§ What the exercise asks: Copy out exactly the stretch of the listing below that begins at the line containing "Tap the 'THE HUNTERS' text on canvas" and ends at the line containing "The image size is (1456, 824).", and copy nothing outside it.

§ Data records:
▬▬▬
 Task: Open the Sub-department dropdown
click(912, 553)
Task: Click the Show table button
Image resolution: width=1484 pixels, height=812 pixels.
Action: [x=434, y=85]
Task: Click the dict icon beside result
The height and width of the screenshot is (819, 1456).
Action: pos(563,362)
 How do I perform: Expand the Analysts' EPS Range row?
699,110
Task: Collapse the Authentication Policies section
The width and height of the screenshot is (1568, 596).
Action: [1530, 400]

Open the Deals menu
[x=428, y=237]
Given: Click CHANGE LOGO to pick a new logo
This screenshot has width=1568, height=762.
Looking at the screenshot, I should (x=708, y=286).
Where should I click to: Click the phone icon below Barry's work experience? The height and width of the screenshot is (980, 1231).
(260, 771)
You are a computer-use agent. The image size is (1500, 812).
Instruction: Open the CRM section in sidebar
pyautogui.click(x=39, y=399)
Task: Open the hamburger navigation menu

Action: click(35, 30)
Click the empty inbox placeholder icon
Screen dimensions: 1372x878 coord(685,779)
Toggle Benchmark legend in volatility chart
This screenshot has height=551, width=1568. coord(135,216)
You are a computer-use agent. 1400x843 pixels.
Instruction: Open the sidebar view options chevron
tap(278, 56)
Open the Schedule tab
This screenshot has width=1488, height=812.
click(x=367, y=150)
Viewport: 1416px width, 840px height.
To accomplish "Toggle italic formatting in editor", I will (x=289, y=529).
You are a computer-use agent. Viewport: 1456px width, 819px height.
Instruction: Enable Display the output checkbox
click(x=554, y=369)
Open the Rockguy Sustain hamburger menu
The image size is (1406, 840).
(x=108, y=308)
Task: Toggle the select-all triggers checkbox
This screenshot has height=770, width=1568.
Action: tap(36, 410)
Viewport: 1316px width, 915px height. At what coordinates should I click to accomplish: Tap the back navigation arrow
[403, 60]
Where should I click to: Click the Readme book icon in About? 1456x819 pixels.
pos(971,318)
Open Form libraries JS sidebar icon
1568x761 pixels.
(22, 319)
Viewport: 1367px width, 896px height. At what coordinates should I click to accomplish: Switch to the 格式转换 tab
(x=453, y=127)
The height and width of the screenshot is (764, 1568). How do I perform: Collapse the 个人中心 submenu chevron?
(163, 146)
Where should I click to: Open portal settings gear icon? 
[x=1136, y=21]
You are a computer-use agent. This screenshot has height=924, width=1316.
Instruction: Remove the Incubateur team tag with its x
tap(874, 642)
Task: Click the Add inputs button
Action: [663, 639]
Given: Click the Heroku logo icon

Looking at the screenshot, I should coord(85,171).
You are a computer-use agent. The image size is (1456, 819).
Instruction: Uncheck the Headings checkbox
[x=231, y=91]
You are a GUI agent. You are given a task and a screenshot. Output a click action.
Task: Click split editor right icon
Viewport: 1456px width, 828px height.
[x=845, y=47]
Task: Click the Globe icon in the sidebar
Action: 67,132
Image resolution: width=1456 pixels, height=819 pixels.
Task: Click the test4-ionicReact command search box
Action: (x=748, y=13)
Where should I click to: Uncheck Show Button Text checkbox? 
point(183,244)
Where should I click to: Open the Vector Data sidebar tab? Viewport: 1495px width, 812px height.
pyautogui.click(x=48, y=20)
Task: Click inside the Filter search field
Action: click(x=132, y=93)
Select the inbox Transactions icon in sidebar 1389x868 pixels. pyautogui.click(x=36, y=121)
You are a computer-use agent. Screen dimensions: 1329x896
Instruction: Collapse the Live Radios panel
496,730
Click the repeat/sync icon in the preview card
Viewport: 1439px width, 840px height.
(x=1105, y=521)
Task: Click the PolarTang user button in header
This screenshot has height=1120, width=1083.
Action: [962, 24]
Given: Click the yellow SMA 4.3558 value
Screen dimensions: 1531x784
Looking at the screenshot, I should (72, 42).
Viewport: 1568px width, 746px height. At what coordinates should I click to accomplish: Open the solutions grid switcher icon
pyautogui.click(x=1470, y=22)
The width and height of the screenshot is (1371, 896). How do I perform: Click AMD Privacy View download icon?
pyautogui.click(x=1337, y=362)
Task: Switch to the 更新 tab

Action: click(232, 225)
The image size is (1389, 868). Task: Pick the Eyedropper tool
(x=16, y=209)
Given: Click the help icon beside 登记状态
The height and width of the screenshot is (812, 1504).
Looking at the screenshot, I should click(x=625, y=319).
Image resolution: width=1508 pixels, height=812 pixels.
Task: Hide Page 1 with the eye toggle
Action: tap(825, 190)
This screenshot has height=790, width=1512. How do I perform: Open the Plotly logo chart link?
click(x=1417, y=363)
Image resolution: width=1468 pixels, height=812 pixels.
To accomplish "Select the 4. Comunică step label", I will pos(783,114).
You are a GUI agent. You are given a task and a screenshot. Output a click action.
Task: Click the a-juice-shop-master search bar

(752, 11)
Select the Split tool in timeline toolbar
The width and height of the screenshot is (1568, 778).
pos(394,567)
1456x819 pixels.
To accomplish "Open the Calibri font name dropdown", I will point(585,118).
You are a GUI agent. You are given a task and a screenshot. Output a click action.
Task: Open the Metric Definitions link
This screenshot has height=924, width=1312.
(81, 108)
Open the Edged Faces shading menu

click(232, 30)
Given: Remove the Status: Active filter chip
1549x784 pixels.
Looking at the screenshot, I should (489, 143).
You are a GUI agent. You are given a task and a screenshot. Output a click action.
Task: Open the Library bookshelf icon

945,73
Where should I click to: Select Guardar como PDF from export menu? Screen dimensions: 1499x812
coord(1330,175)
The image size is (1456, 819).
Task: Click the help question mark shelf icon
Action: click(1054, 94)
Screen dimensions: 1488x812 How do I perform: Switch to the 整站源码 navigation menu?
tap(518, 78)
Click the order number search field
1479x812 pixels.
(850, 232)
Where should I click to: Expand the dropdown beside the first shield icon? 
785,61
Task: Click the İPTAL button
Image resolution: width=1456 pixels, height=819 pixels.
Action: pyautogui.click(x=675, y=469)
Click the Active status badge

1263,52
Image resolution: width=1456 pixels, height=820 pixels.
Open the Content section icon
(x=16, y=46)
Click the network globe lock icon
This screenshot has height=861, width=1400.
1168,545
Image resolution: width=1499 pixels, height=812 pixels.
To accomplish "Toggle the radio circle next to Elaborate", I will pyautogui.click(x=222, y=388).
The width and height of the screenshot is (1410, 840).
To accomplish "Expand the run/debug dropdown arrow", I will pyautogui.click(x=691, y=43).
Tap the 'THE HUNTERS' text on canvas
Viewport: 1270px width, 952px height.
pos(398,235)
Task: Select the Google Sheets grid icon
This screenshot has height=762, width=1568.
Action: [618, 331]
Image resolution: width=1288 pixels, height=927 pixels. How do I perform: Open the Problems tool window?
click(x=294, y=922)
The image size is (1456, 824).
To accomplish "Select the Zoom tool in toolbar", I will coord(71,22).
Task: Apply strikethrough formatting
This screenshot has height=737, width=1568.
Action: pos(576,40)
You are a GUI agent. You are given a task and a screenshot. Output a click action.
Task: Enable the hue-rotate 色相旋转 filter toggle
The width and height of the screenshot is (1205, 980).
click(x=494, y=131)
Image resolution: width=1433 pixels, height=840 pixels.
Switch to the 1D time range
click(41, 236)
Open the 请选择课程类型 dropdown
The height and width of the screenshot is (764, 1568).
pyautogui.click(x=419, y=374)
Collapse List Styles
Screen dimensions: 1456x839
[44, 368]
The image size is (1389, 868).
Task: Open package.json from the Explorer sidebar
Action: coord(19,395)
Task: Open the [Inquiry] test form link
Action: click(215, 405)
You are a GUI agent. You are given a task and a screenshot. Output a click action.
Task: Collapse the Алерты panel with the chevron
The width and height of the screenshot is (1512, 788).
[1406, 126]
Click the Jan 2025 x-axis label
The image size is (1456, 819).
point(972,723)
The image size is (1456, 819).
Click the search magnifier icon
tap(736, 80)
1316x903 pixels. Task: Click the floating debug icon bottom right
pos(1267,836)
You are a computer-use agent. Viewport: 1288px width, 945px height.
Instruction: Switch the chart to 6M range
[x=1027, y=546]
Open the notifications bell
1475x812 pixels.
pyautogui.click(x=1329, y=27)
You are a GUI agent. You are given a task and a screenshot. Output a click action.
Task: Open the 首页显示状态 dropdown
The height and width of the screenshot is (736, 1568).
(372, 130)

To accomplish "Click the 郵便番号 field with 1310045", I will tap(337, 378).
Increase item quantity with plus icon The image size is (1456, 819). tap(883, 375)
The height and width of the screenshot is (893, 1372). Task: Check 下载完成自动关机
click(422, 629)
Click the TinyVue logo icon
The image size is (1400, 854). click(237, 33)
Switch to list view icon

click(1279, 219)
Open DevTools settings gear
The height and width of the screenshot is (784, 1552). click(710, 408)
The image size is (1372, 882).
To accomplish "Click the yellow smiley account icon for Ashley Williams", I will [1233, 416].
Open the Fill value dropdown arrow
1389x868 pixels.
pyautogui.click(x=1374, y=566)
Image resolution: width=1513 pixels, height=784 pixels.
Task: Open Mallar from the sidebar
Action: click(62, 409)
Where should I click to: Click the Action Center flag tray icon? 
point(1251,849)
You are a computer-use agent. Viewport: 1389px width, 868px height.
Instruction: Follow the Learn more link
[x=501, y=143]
▬▬▬
§ Answer to the exercise:
Tap the 'THE HUNTERS' text on canvas
Viewport: 1270px width, 952px height.
pos(398,235)
Task: Select the Google Sheets grid icon
This screenshot has height=762, width=1568.
Action: [618, 331]
Image resolution: width=1288 pixels, height=927 pixels. How do I perform: Open the Problems tool window?
click(x=294, y=922)
The image size is (1456, 824).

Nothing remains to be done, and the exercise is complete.